Some data are more important than others

This thesis is comprised of two parts. Both parts study informationtheoretic aspects of joint transmission of data of different levels of sensitivity. The more sensitive data is better protected than the less sensitive data. In the first part the data streams have different robustness criteria with respect to variations of the underlying channel model, and in the second part, the data streams have different decoding error requirements. In the first part, we establish the deterministic-code capacity region of a network with one transmitter and two receivers: an “ordinary receiver” and a “robust receiver.” The channel to the ordinary receiver is a given (known) discrete memoryless channel, whereas the channel to the robust receiver is an arbitrarily varying channel. Both receivers are required to decode the “common message” (the more sensitive data), whereas only the ordinary receiver is required to decode the “private message” (the less sensitive data).
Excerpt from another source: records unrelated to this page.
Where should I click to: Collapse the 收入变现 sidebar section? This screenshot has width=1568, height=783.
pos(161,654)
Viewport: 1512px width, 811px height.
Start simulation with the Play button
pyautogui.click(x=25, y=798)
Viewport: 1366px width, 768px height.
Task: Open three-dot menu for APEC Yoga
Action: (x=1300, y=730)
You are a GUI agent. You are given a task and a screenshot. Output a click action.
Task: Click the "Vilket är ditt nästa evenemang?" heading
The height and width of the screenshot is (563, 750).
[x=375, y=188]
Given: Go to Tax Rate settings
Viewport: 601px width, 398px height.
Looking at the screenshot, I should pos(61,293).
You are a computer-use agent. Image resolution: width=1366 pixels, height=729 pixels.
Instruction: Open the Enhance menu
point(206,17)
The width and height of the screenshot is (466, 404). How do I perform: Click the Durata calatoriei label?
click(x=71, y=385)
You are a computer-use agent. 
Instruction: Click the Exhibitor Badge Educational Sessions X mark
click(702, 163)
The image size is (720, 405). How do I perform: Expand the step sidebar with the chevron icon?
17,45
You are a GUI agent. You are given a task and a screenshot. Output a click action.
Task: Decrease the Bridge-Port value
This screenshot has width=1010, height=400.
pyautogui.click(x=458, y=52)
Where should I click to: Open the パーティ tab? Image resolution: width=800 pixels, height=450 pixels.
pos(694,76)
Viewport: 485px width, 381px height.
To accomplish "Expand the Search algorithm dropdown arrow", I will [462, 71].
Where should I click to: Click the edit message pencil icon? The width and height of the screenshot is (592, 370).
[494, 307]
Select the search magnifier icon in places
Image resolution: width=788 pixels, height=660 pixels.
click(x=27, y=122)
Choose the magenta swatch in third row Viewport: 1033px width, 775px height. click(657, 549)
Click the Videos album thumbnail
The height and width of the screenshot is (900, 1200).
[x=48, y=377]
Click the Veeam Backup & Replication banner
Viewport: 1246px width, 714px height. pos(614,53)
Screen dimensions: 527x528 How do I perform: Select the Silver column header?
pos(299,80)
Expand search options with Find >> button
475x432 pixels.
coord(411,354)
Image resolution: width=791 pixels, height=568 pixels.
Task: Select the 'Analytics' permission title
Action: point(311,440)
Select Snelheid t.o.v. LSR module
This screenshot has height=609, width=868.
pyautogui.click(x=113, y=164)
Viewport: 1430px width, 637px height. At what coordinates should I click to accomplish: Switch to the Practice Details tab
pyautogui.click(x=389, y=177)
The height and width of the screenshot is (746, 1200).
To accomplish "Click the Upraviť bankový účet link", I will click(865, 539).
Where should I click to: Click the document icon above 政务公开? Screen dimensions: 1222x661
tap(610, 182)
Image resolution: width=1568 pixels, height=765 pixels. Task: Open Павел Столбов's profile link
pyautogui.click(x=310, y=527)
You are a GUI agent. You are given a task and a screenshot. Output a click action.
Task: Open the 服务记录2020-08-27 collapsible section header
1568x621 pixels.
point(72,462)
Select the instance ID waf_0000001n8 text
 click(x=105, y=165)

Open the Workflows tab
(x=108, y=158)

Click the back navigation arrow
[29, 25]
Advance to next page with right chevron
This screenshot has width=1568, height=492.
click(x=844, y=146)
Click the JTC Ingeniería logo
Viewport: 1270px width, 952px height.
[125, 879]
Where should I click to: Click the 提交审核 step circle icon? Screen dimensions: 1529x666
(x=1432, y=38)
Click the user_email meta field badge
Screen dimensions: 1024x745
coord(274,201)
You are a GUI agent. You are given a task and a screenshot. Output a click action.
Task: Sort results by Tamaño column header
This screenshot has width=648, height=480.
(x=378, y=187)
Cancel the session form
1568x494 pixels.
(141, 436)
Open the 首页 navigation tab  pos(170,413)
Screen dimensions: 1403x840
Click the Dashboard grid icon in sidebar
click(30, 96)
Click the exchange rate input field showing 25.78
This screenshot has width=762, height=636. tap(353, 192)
In the second part, two independent data streams are to be transmitted over a noisy discrete memoryless channel: the “zero-error stream” (the more sensitive data) and the “rare-error stream” (the less sensitive data). Errors are tolerated only in the rare-error stream, provided that their probability tends to zero as the blocklength tends to infinity. If the encoder has access to a noiseless feedback link from the output of the channel, the rate of the zero-error stream cannot, of course, exceed the channel’s zero-error feedback capacity, and nor can the sum of the streams’ rates exceed the channel’s Shannon capacity. Using a suitable feedback coding scheme, these necessary conditions are shown to characterize all the achievable rate pairs and thus the multiplexing capacity region with feedback. Planning for the worst—as is needed to achieve zero-error communication—and planning for the true channel— as is needed to communicate near the Shannon limit—are thus not incompatible. If the encoder has no feedback, computing the multiplexing capacity region is at least as hard as computing the zero-error capacity of a discrete memoryless channel. We present some outer bounds that show that feedback may be beneficial for the multiplexing problem even on channels on which it does not increase the zero-error capacity.